En la alta sociedad se han dado casos de “matrimonios por conveniencia”, donde dos personas se unen con el único fin de sumar fortunas, multiplicar riquezas y fortalecer poderes. El amor no importa y esos dos seres humanos se condenan mutuamente a una vida entera de depresión y desdicha, en jaula de oro. Una pareja que sin los pilares morales fundamentales de la familia, decide tener hijos y educarlos como puedan o quieran, en un hogar vacío y triste, pero muy caro. Estos hijos corren el riesgo de crecer con un caudal de complejos, traumas, inseguridades, malos hábitos y nulos valores, pues fue sin verdadera comunión de seres y almas que se decidió engendrar y es el producto quien al resentirlo, manifiesta su viciada herencia al desenvolverse en sociedad. ¿Qué otra cosa se puede esperar?.

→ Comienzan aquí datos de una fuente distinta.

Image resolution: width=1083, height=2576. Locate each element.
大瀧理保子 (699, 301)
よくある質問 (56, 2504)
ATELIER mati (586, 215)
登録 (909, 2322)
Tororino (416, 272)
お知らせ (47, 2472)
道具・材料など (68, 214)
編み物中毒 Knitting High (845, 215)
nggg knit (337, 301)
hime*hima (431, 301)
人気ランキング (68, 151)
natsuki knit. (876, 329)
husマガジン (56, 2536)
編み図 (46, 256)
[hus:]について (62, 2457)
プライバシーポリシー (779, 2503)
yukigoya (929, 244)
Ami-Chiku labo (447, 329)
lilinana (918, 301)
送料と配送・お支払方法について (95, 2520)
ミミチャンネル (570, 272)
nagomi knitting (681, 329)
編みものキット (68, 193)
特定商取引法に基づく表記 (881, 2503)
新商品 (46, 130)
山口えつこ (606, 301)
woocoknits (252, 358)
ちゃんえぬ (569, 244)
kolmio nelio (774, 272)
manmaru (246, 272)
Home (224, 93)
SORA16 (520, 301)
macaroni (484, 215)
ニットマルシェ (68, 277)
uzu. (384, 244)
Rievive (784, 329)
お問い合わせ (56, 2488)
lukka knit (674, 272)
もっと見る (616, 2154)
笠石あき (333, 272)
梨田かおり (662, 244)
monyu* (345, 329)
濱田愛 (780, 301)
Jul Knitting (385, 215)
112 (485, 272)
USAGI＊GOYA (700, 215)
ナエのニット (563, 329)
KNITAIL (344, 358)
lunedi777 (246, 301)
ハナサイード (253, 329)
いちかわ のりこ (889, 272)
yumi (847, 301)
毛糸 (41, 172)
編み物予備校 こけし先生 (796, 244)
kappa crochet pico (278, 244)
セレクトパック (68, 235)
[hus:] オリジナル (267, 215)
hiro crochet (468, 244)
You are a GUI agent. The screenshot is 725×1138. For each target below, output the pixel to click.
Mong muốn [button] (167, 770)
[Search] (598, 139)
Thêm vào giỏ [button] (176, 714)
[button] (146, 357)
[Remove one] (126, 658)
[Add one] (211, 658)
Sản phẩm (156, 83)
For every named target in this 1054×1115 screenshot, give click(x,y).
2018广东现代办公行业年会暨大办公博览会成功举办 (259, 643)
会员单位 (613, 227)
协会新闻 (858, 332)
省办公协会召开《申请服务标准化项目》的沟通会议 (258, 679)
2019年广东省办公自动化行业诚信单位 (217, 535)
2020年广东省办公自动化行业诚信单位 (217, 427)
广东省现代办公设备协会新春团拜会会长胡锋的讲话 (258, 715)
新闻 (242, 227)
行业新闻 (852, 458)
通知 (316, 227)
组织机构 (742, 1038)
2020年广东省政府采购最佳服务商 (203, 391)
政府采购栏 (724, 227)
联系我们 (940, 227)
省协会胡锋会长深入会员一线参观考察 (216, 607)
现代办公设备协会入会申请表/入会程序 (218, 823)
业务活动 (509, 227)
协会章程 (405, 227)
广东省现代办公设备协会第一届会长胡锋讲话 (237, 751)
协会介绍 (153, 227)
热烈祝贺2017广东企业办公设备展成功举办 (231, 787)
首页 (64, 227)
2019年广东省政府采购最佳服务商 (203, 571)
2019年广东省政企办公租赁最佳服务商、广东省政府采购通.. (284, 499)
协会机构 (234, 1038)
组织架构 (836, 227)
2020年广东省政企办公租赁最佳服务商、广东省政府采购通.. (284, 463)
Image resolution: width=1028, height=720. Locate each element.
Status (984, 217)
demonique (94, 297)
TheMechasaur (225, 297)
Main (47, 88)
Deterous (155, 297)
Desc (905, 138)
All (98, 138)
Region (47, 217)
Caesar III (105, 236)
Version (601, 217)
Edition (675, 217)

En esta alianza entre el PAN y PRD para el gobierno del Estado de México se habrá de observar la misma suerte. Un matrimonio por conveniencia que habrá de concebir sin amor, sin valores, sin comunión de ideas y con incontables vicios de origen. Del engendro que de ellos nazca no podrá esperarse que aporte buenas cosas a la causa mexiquense. Será un hijo dañino para la sociedad, puesto que se concebirá con el único y corrupto fin de alcanzar el poder. En caso de concretarse, espero que la gente del Estado de México tenga plena conciencia de lo que pueda significar esta fusión de seres históricamente incompatibles y que no tienen la mas mínima intención de armonizar por el bien común, sino solamente pactar tregua embustera para hacer perder a otro. Ojalá hubiéramos visto el mismo entusiasmo por los acuerdos cuando el país ha estado urgido de cambios que lo saquen de la pobreza, como en las reformas hacendaria, energética, de Estado, laborales y tantas otras más, donde de plano fue imposible reconciliar rencores y juntar ideologías a favor de México. La patria no lo vale. Pero ahora el botín si bien vale un matrimonio entre espurios y legítimos, y dar besos de judas a cuanto enemigo sea necesario.